Improvement of Asthma Therapy by a Novel Formoterol Multidose Dry Powder Inhaler

Manfred Moeller
1   Practice for Pneumology, Internal Medicine, Allergology, Hanau, Germany
,
Stefanie Grimmbacher
2   MEDA Pharma GmbH & Co. KG, Bad Homburg, Germany
,
Ullrich Munzel
2   MEDA Pharma GmbH & Co. KG, Bad Homburg, Germany
› Author Affiliations
Further Information

Publication History

Publication Date:
15 December 2011 (online)

Abstract

The objective of this post-marketing surveillance (PMS) was the evaluation of efficacy, tolerability, and acceptance of the advanced formoterol (CAS 73573-87-2) multidose dry powder inhaler (MDPI) Formatris® 6 µg/12 µg Novolizer® (FN) in asthmatic patients (n = 5219) in a real-life setting. A total of 2727 patients (52%) received concomitant anti-inflammatory treatment exclusively via a budesonide Novolizer8 (BN).

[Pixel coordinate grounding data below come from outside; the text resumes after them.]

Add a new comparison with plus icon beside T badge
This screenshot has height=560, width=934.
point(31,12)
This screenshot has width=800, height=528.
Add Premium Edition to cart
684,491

Efficacy of the FN was assessed by measurement of peak expiratory flow (PEF) and forced expiratory volume in one second (FEV1) before and after 4 weeks of therapy. The severity of cough, wheezing, diurnal dyspnea, nocturnal dyspnea and dyspnea on physical effort were assessed on a four-point scale, and a severity sum score was calculated. The patients’ satisfaction with the multiple feedback mechanisms, handling and safety of the FN was also assessed. The physicians judged the patient compliance and any improved inhalation reassurance due to FN control mechanisms in comparison with other inhalation systems.

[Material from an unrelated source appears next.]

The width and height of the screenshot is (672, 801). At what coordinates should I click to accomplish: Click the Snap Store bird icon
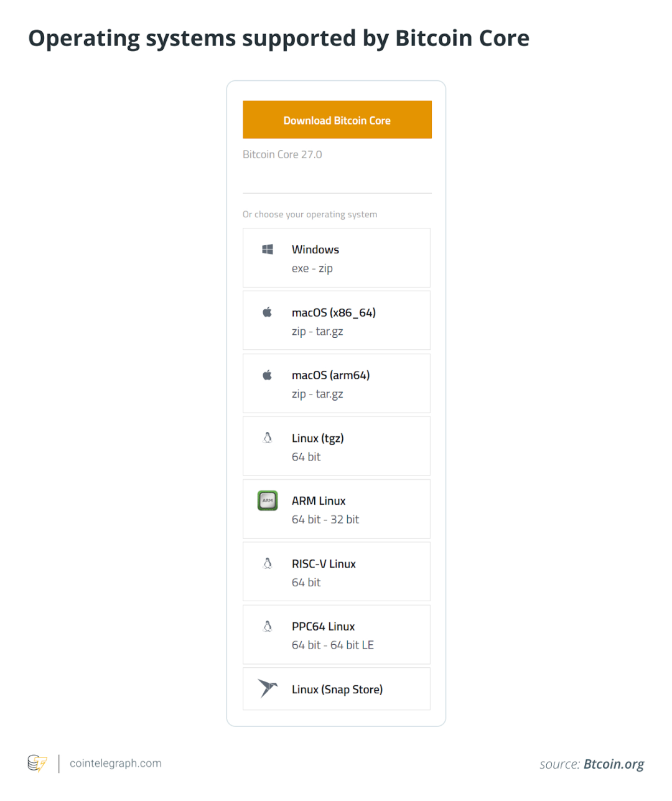[268, 688]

FN use (n = 2727) was associated with improved lung function. After 4 weeks, PEF increased by 26% (from 270 L/min to 340 L/min) and the median FEV1 increased by 24% (from 2.1 L to 2.6 L). The median severity sum score decreased from 8.0 before therapy to 3.0 after therapy. Most patients assessed the control mechanisms and safety functions of the FN as ‘very good’ or ‘good’. 96% of patients were satisfied with the optical control mechanism, 92% with the acoustic mechanism, 70% with the taste feedback, 89% with the dose counter and 76% with the overdose prevention. The majority of patients (95%) confirmed that the multiple feedback mechanisms reassured correct drug intake, with 83% rating the FN as ‘much better’ or ‘better’ than previously used inhalers. The physicians confirmed that in contrast to previously used inhalers the FN ensured correct inhalation in 87% of all patients. The physicians were satisfied with the patients’ compliance in 95% of cases. Finally, the majority of patients (98%) were highly satisfied with the correct inhalation feedback mechanism. 94% of patients intended to continue FN therapy beyond the study.

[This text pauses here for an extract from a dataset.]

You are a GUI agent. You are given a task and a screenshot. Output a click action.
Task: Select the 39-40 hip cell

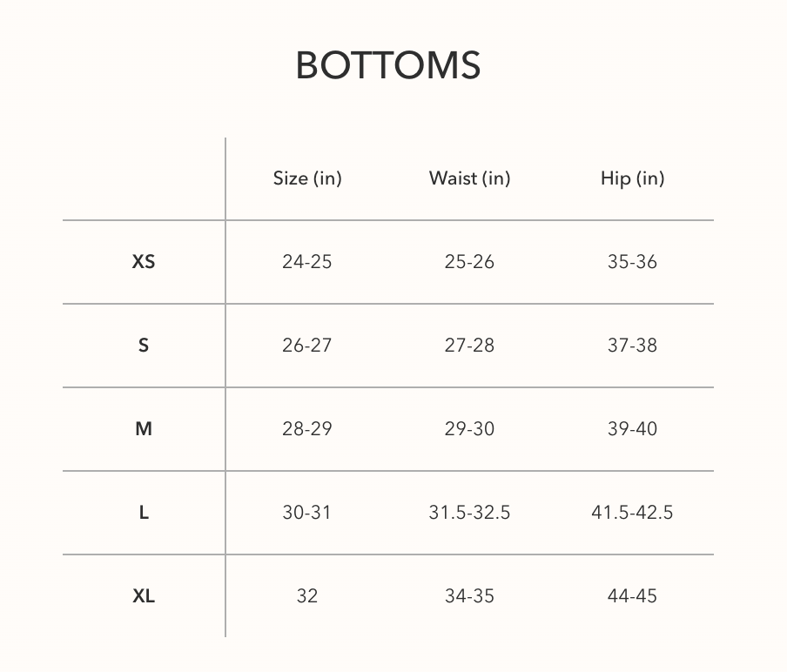(x=632, y=428)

Overall, FN reduced the patients’ asthma symptoms and improved lung function, possibly due to improved compliance with therapy. The correct inhalation feedback mechanisms and safety functions of the device were assessed very positively by patients and were considered by the physicians to be important in improving inhalation reassurance and patient compliance.